A tunable green power module for portable electronics and IoT sensors: design, fabrication, modeling, characterization, and implementation

•Eco-friendly power module for operating low-power IoT sensors.•Low-frequency specialization, i.e.,1–5 Hz.•Small handheld size of approximately 3.8 × 7.6 × 17.8 cm3.•Normalized power density of approximately 0.537 [mW/cm3 g2].•Generates 35 mW from hand-shaking at 3 Hz and 1.28 g m/s2 and 50 mW from jogging at 1.5 Hz and 1.7 g m/s2. [Display omitted] The unprecedented worldwide spread of portable electronics and low-power sensors in the era of Internet of Things (IoT) has amplified the demand for alternative sustainable and eco-friendly power sources. In this article, a novel tunable green power module for operating portable electronics is presented. The unique design of the power module allows for low-frequency specialization, i.e., less than 5 Hz, while maintaining a small handheld size, i.e., 3.8 × 7.6 × 17.8 cm3. A mathematical model is developed, and a prototype of the power module is fabricated. Both experiment and model are used to characterize the dynamic behavior of the power module. Results show good agreement between model simulations and experimental data. For a base-excitation of 0.15 g m/s2, the energy harvesting unit has a normalized power density of approximately 0.537 [mW/cm3. g2]. In this article, the ability of the power module to light a group of LEDs and charge a smartphone from human body motion is demonstrated.

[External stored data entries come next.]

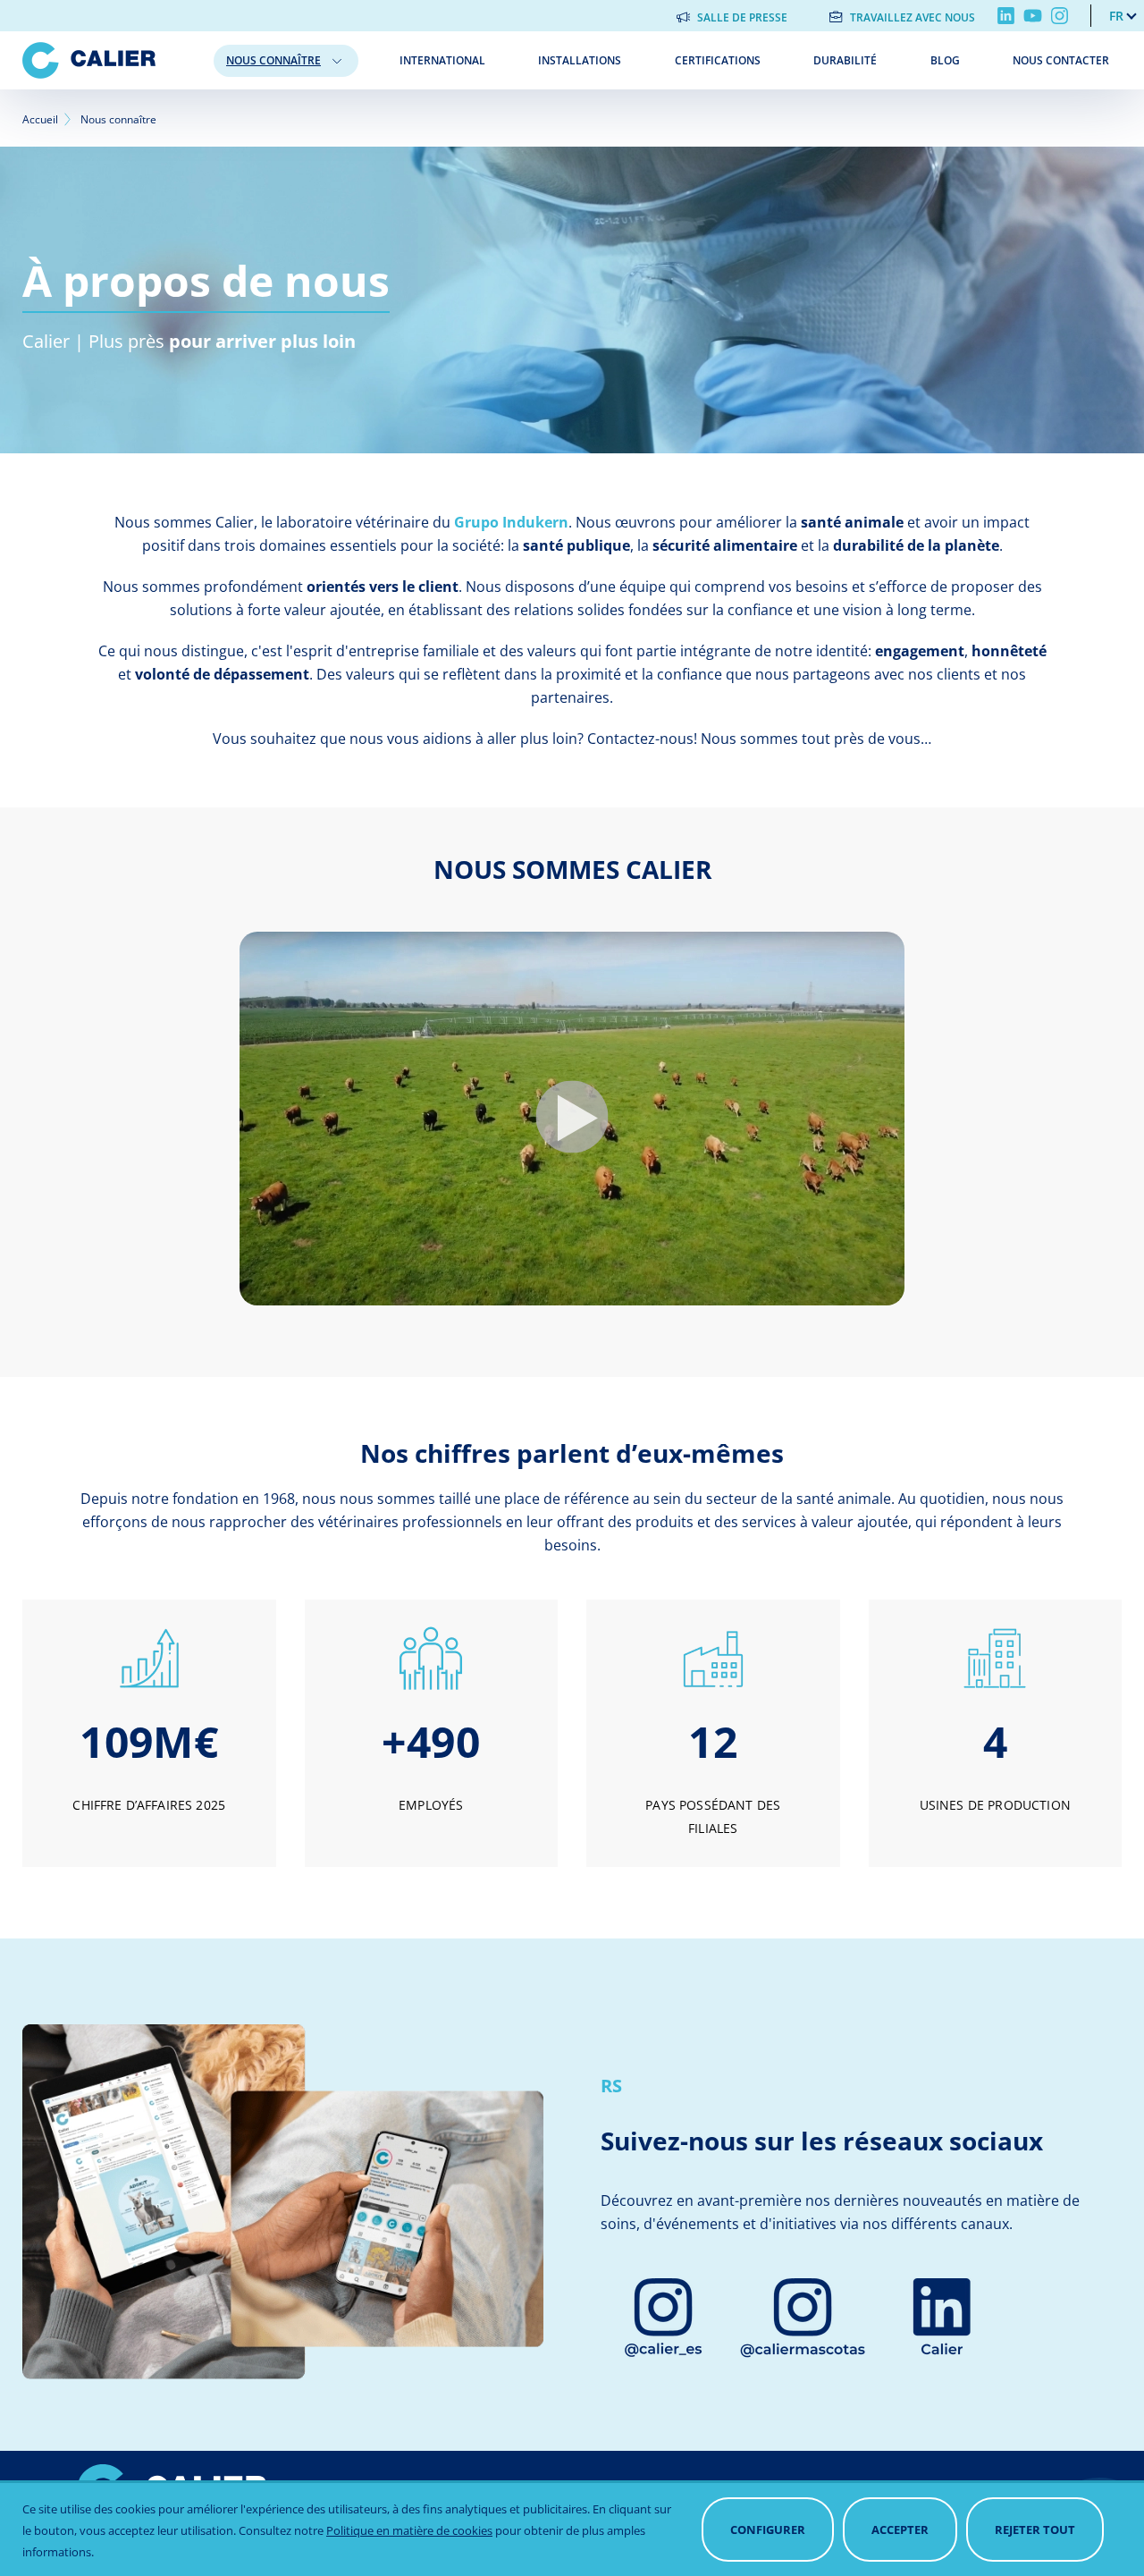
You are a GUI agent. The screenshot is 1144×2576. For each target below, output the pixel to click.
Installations (579, 60)
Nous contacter (1061, 60)
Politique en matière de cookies (409, 2530)
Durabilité (845, 60)
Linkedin (1005, 15)
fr (1116, 15)
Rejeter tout (1035, 2529)
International (442, 60)
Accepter (900, 2529)
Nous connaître (273, 60)
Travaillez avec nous (912, 17)
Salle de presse (742, 17)
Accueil (40, 119)
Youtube (1032, 15)
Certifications (718, 60)
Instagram (1059, 15)
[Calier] (111, 60)
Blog (945, 60)
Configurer (767, 2529)
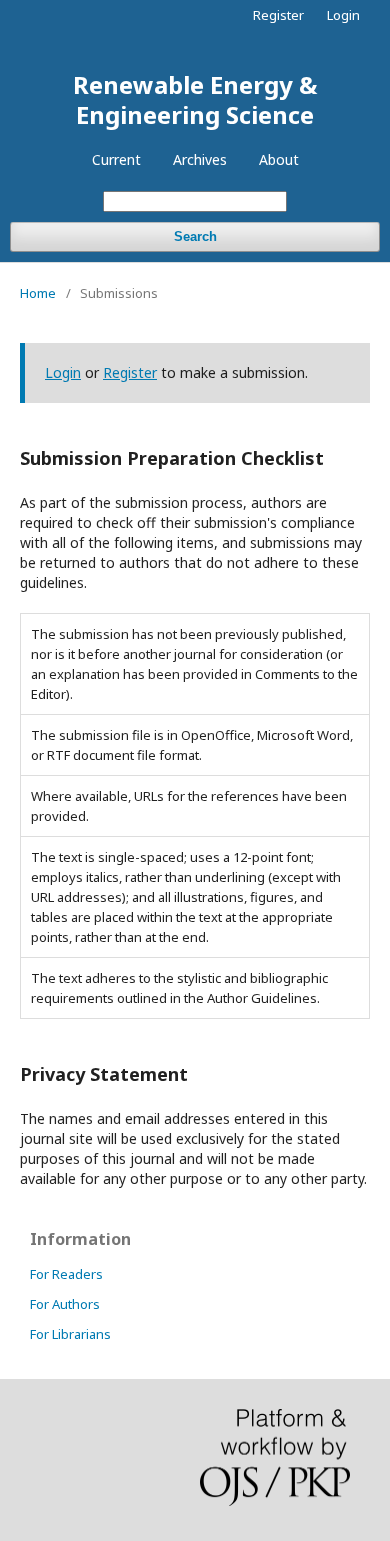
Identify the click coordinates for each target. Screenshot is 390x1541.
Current (116, 159)
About (279, 159)
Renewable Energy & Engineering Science (195, 99)
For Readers (66, 1274)
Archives (200, 159)
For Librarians (70, 1334)
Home (38, 293)
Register (278, 15)
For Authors (65, 1304)
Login (343, 15)
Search (195, 236)
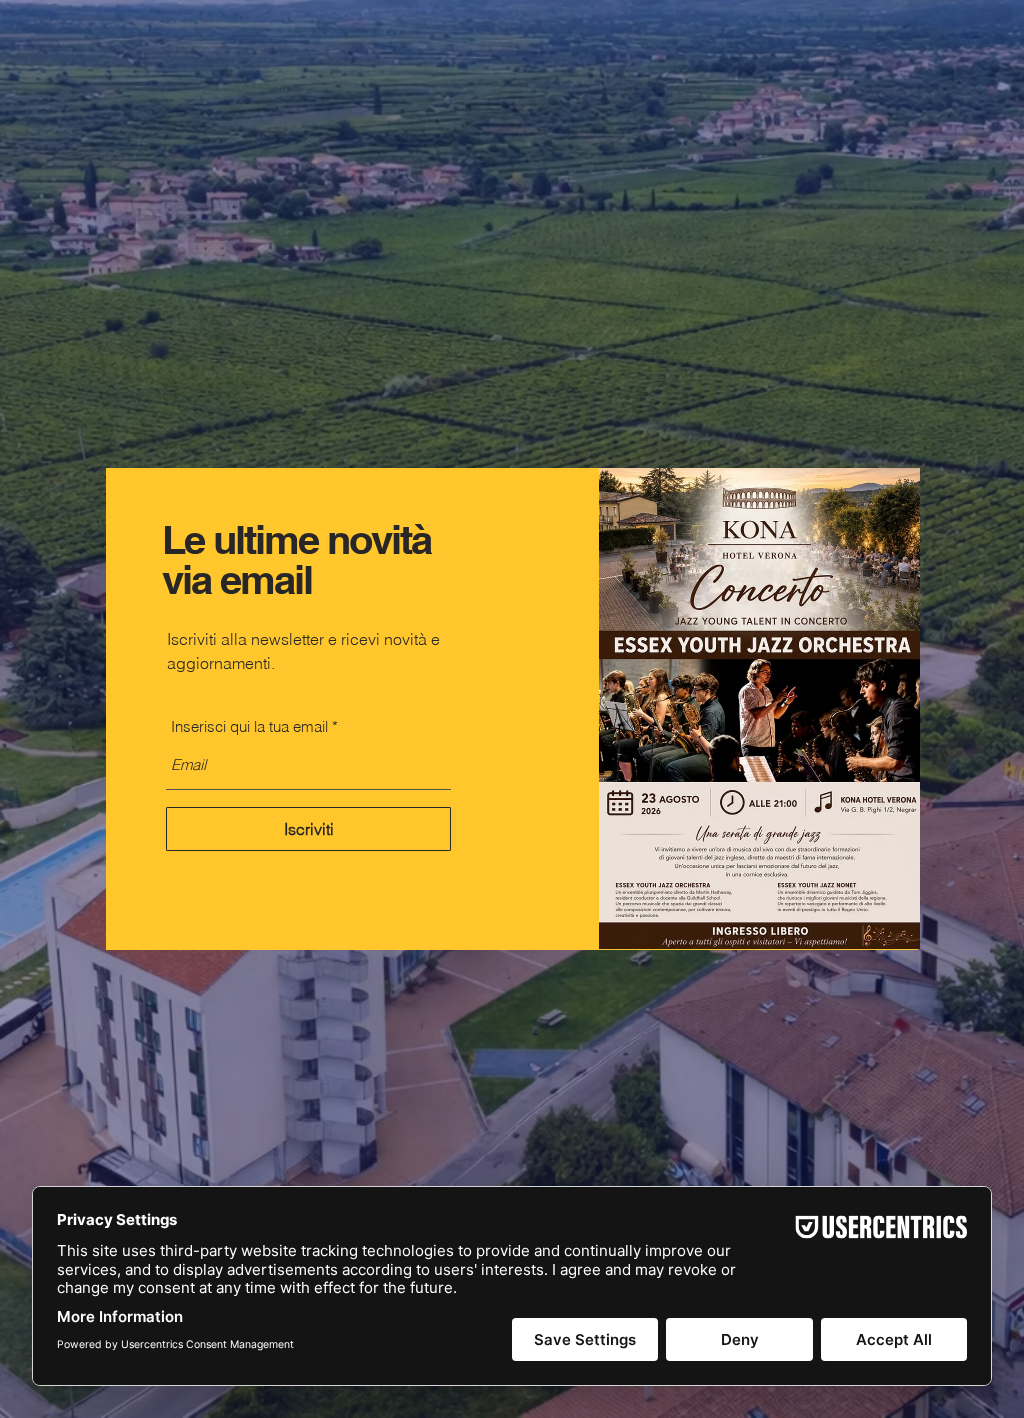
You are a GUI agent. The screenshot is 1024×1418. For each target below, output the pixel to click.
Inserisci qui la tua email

In these real-world demonstrations, the power module was able to generate 35 mW from hand-shaking at 3 Hz and 1.28 g m/s2 and 50 mW from jogging at 1.5 Hz and 1.7 g m/s2. Compared to state-of-the-art, the presented power module displays unique features, including its ability to harvest low-density vibrations that are characterized by low frequencies and accelerations.